**SELECTED EXCERPT:**

= Beginning of Section =

Furthermore, the real property is subject to a deed of trust in favor of
J. C. and Helen M. Jolliff. Said deed of trust, dated
January 14, 1963
was duly recorded on
January 18, 1963
, secures payment of a promissory note in the face amount of $3,927.09.
14. The
defendants, Leonard and Alene Conry, have offered no evidence to dispute
their liabilities for the federal income taxes, penalties, and interest,
that are set forth in these findings of fact.
15. The
priority of lien holders is as follows:
First
priority: Bank of
America
, NT&SA--1st Deed of Trust.
Second
priority: J. C. and Helen Jolliff--2nd Deed of Trust.
Third
priority:
U. S. A.
--for the sum of $37,851.05, plus interest and penalty thereon.
Fourth
priority: State of
California
--for the sum of $794.52, plus interest.
Fifth
priority:
U. S. A.
for balance of amount owing, to wit: $3,990.17, as of
Aug. 22, 1977
, plus interest and penalty thereon on amounts unpaid since
August 22, 1977
.
16. All
waivers executed by the parties, wherein the statute of limitations was
extended, were non-conditional--the defendant duly executed extensions
of the Statute of Limitations.
Conclusions
of Law
1. This court
has jurisdiction over the subject matter and the parties in this action.
26 U. S. C. §§ 7402 and 7403; 28 U. S. C. §§ 1340 and 1345.
2. The
complaint by the United States is duly authorized at the directive of a
delegate of the Attorney General of the United States upon the request
and authorization of a delegate of the Secretary of the Treasury of the
United States, in accordance with 26 U. S. C. §§ 7401 and 7403(a).
3. This is a
civil action for the collection of certain assessed and unpaid federal
tax liabilities of Leonard M. Conry, individually, and Leonard M. and
Alene Conry, jointly and severally and to enforce subsisting federal tax
liens against certain real property belonging to said defendants.
4. Set forth
in the Findings of Fact are schedules that recite the assessments of
liabilities and the filing of notices of liens by the Internal Revenue
Service. These assessments and filings were timely and duly authorized
as a matter of law, and are presumptively correct.
5. The
defendants, Leonard M. Conry and Alene Conry, bear the burden of
overcoming the presumptive correctness of the liabilities assessed by
the Internal Revenue Service.
6. The
defendants, Leonard M. Conry and Alene Conry, have failed to carry the
burden of proof described in paragraph 5 of these Conclusions of Law.
7. The
assessments described in the Findings of Fact created valid and
subsisting liens in favor of the
United States
upon all real, personal, tangible, untangible, legal, and equitable
property and interests belonging to the defendants, Leonard M. and Alene
Conry, including their rights to title and interest in the property
located at
6751 Bret Harte Lane
,
Eureka
,
California
. 26 U. S. C. §§ 6321 and 6322.

= End of Section =

**INFORMATION PROVIDED:**
= Beginning of Section =

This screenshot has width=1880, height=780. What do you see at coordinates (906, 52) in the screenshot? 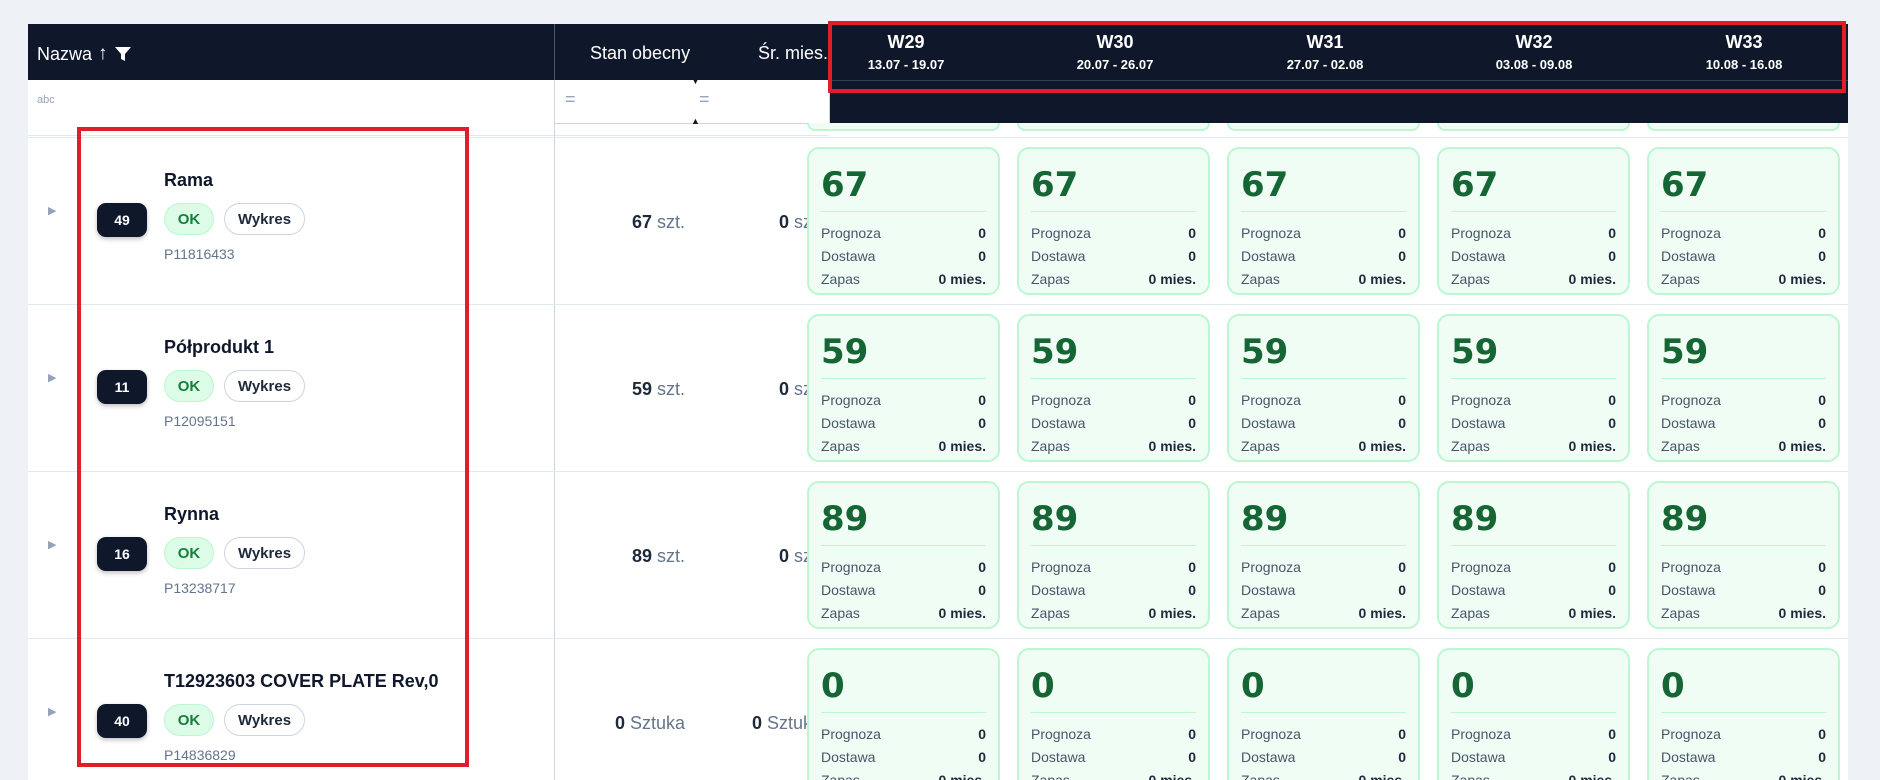
I see `week-header-0: W29 13.07 - 19.07` at bounding box center [906, 52].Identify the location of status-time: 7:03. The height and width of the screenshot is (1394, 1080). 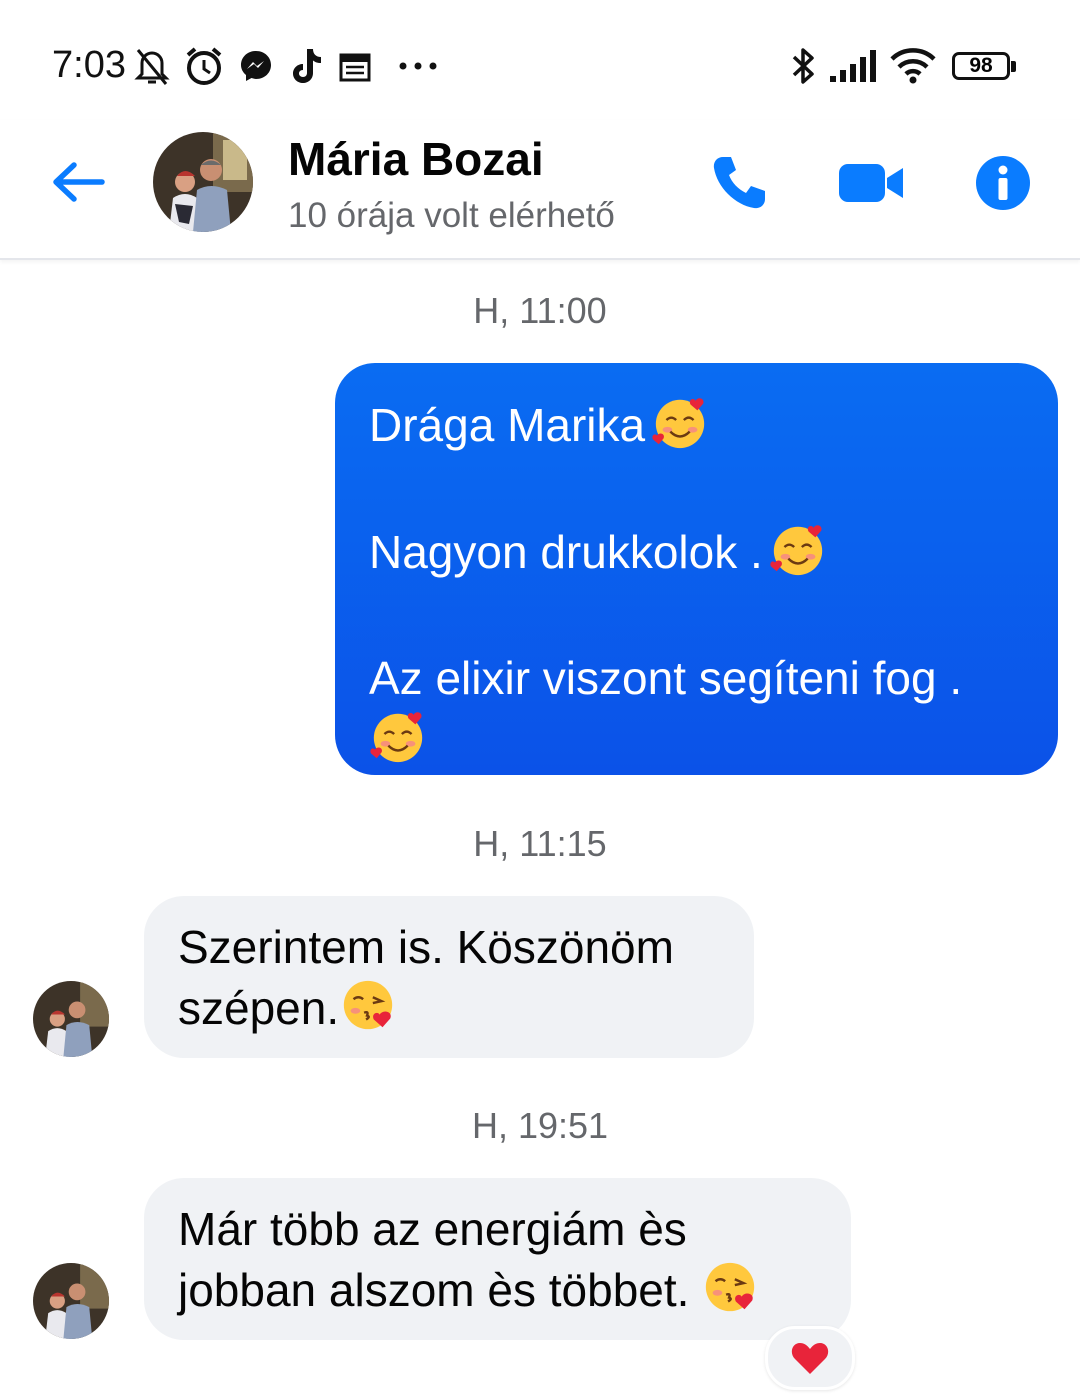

= End of Section =

**ACTIVITY LIST:**
(A) Return the passage of the tax lien excerpt from "26 U. S. C. §§ 7402" up to and including "to said defendants.".
(B) Resume the tax lien excerpt, writing on from its last sentence.
The listing comes from a separate source.

**ANSWERS GIVEN:**
(A)
26 U. S. C. §§ 7402 and 7403; 28 U. S. C. §§ 1340 and 1345.
2. The
complaint by the United States is duly authorized at the directive of a
delegate of the Attorney General of the United States upon the request
and authorization of a delegate of the Secretary of the Treasury of the
United States, in accordance with 26 U. S. C. §§ 7401 and 7403(a).
3. This is a
civil action for the collection of certain assessed and unpaid federal
tax liabilities of Leonard M. Conry, individually, and Leonard M. and
Alene Conry, jointly and severally and to enforce subsisting federal tax
liens against certain real property belonging to said defendants.

(B)
8. The filings
of notices of tax liens by the Internal Revenue Service perfected said
tax liens against all adverse parties claiming against the property
located at 6751 Bret Harte Lane, Eureka, California, and are prior in
time and prior in right to each and every interest claimed by all other
defendants joined herein, except to the extent that the
"Certificate of Amounts of Tax, Penalties and Interest" which
was filed by the State of California Franchise Tax Board preceded any
assessment by the Internal Revenue Service, 28 U. S. C. §§ 6321 and
6322, and except to the extent of a prior claim of the Bank of America
in the amount of $12,678.29 and a prior claim in favor of J. C. and
Helen M. Jolliff in the face amount of $3,927.09; that the other of
aforesaid priorities are as follows:
(1) Bank of
America
, NT&SA--1st Deed of Trust ($12,678.29 as of
August 19, 1977
);
(2) J. C. and
Helen M. Jolliff--2nd Deed of Trust;
(3)
U. S.
for the sum of $37,851.05;
(4) State of
California
for the sum of $794.52 plus interest;
(5)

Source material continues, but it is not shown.